Gemäß Art. 135 Abs. 1 B-VG iVm § 6 des Bundesverwaltungsgerichtsgesetzes (BVwGG) idF BGBl I 10/2013 entscheidet das Bundesverwaltungsgericht durch Einzelrichter, sofern nicht in Bundes- oder Landesgesetzen die Entscheidung durch Senate vorgesehen ist.

Gemäß Art. 151 Abs. 51 Z. 7 B-VG wurde der Asylgerichtshof mit 1.1.2014 zum Bundesverwaltungsgericht, die Mitglieder des AsylGH wurden zu Mitgliedern des BVwG.

Das Verfahren der Verwaltungsgerichte mit Ausnahme des Bundesfinanzgerichts ist durch das Bundesgesetz über das Verfahren der Verwaltungsgerichte (Verwaltungsgerichtsverfahrensgesetz – VwGVG), BGBl. I 33/2013 idF BGBl I 122/2013, geregelt (§ 1 leg.cit.). Gemäß § 58 Abs 2 VwGVG bleiben entgegenstehende Bestimmungen, die zum Zeitpunkt des Inkrafttretens dieses Bundesgesetzes bereits kundgemacht wurden, in Kraft.

AUFGABE: Nenne bitte das Datum, an dem laut dem Textauszug der Asylgerichtshof zum Bundesverwaltungsgericht wurde.

DATENSÄTZE:
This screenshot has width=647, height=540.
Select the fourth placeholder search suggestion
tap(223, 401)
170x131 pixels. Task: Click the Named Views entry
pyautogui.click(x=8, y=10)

LÖSUNG: Der Asylgerichtshof wurde mit 1.1.2014 zum Bundesverwaltungsgericht.